What Does "A Corporation in Your Pocket" Actually Mean?
It means the capability that used to require corporate infrastructure—teams, processes, capital, distribution—becomes accessible to individuals. Not identical to what corporations provide, but close enough that the power dynamic shifts.
I've been saying this phrase and I want to be specific about what I mean.
I don't mean you'll be able to replicate every function of a Fortune 500 company from your phone. That's not realistic and probably not desirable.
I mean the gap between "idea I have" and "thing that exists in the world" gets dramatically smaller. The execution capability that used to be locked behind corporate walls becomes available to anyone with the judgment to use it well.
That changes who gets to create. It changes who gets to try things. It changes who gets to fail and learn and try again.
Is This Utopian Wishful Thinking?
No. The transition will be messy. A lot of people will struggle. Some will thrive and others will get left behind. But the end state might be more distributed power, not less. That's not utopian—it's just a different configuration.
I'm not saying everyone will be fine. I'm not saying the transition will be smooth. I'm not saying there won't be real pain.
There will be. There already is.
But "this will be hard" and "this might end up somewhere better" can both be true. The industrial revolution was devastating for a lot of people while it was happening. The end state—most people not being subsistence farmers—was arguably better.
I don't know if this analogy holds. Nobody does. We're living through something without a clear historical precedent.
What I do know is that sitting in fear doesn't help. And that the people who will thrive are probably the ones developing new capabilities right now.

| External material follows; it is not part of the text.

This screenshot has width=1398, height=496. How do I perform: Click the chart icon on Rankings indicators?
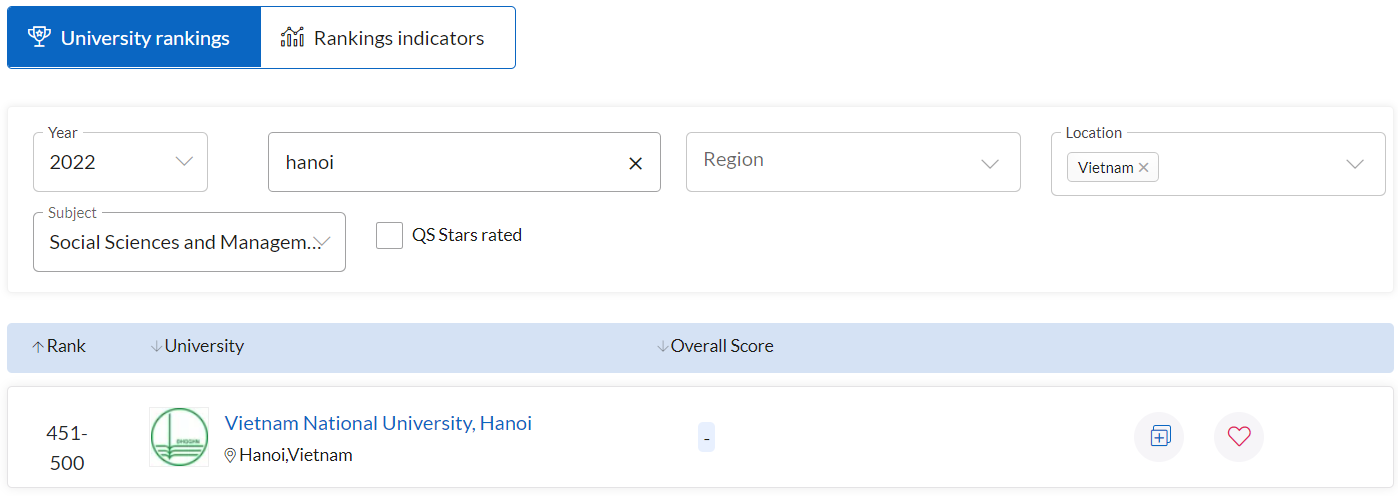pyautogui.click(x=292, y=38)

What's the Practical Question Here?
The question is: are you ready to be the one deciding what to build? Or are you waiting for someone to tell you?
This is where it gets real.
If the power shifts from "controlling execution" to "having taste about what to create," then developing that taste matters. Practicing the judgment matters. Getting reps on deciding what's worth building—and then building it—matters.
Most of us have spent our careers having challenges assigned to us. School gave us assignments. Jobs gave us tasks. We showed up, we executed, we got paid.
That muscle—giving yourself meaningful challenges—is underdeveloped for most people. Including me.
But it's learnable. And this might be the most important moment to learn it.
How Do You Start Developing This?
Start by asking: what would I build if I didn't need anyone's permission? What challenge would I give myself? Even if you don't act immediately, the question shifts your orientation from passive to active.
I don't have a five-step program for this. I'm not sure anyone does.
But I've noticed some patterns from coaching people through this:
Start small. Don't try to reinvent your industry. Pick a problem you actually have. Something that annoys you. Something you wish existed. Build a small version of a solution.
Build for yourself first. The best taste comes from solving problems you actually understand. You understand your own problems better than anyone else's.
Practice the full loop. Idea → build → evaluate → iterate. The judgment develops through completing cycles, not through planning.
Find people to do this with. This is harder alone. Having others who are building, sharing what works, figuring it out together—that makes it sustainable.
What's the Takeaway?
The work is becoming infrastructure. The power is shifting to whoever has taste about what to create. This transition is messy and uncertain. But the people who start building now—who practice giving themselves challenges and developing judgment—will be better positioned than those who wait for permission.
I don't know exactly what the future looks like. Nobody does.
But I'm pretty confident that waiting for corporations to tell us what's valuable isn't the right move. The window where that strategy makes sense is closing.
The question isn't whether you'll be affected by this shift. You will. We all will.
The question is whether you'll be ready to create when the capability shows up in your pocket.